Abhishek Rungta

Offshore outsourcing – a concept that made IT & India synonmous with each other in the first decade of 21st century is loosing its glamour quotient consistently. It seems that by 2010, hundreds of software companies will run out of steam as they loose their competitiveness in the ever changing industry, since their business model has been worked around cost arbitrage alone.

Some hard facts which makes me feel so:

Increasing wages in India: Salaries are constantly moving skyward. Every year IT companies are forced to raise wages by 20-25% to remain competitive in the job market. Some hot IT destinations in India have become as expensive as Australia and Canada (if not USA and UK) in terms of manpower costs. With advent of offshore facilities of US / Europe based software companies, the trend will continue to move north.

Shortage of skilled manpower: Indian IT industry is facing a major shortage of employable skilled manpower. The education system has not gone through any fundamental improvement to fulfill the ever growing demand of the industry. Large companies are hiring semi-skilled and non-skilled professionals (not really) to fill in the positions that exists in their team. This is continually detoriating the quality and quantity of work that gets done resulting an increase in effective cost of production for the customer. At one point of time or other, this will pinch and will make offshore outsourcing non-competitive.

Appreciating rupee, depreciating dollar: With the economic upswing, the rupee is scaling new heights. On the other hand, due to economic slowdown in sight, US dollar is declining heavily. This is resulting in direct losses of revenue for most offshore outsourcing companies. There has been a 10-14% decline in revenues just because of currency appreciation. This is a net loss to the company since the effort / cost of servicing the client remains the same.

Increasing operational expenses: Cost of doing business is on a rise with zooming real estate prices, increasing fuel prices and towering living expenses. Companies are forced to spend a lot of money in the x-factor to impress prospective employees. All these put together are increasing the operational expenses and overheads for offshore outsourcing companies. In fact inflation is heading towards 10%, which is not making things better.

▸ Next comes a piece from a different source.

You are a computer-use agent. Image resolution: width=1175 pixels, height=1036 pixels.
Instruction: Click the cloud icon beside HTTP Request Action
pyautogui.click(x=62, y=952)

Companies are adpoting global-sourcing: Large enterprises in USA / Europe which were dependent on offshore outsourcing till date are now aggressively adopting global-sourcing. Many of these companies are directly setting up their software development centers in India (or a competitive location), resulting in a dent in the revenues of offshore outsourcing companies who used to serve them. The trend towards captive offshore development delivery will only increase in years to come.

New destinations: Several new offshore outsourcing destinations are coming up including China, Brazil, Ukrain, Ireland, Poland, South Africa and Russia. Many of them do not rank close to India in terms of the combo-punch of english educated, logically strong, hard working Indian IT worker. But they are making

But as it is said, when the going gets tough, the tough gets going. I am sure many companies will evolve their business models, move up the value chain and give customers more than one way to outsource to them!

Afterall the outsourcing story has just begun!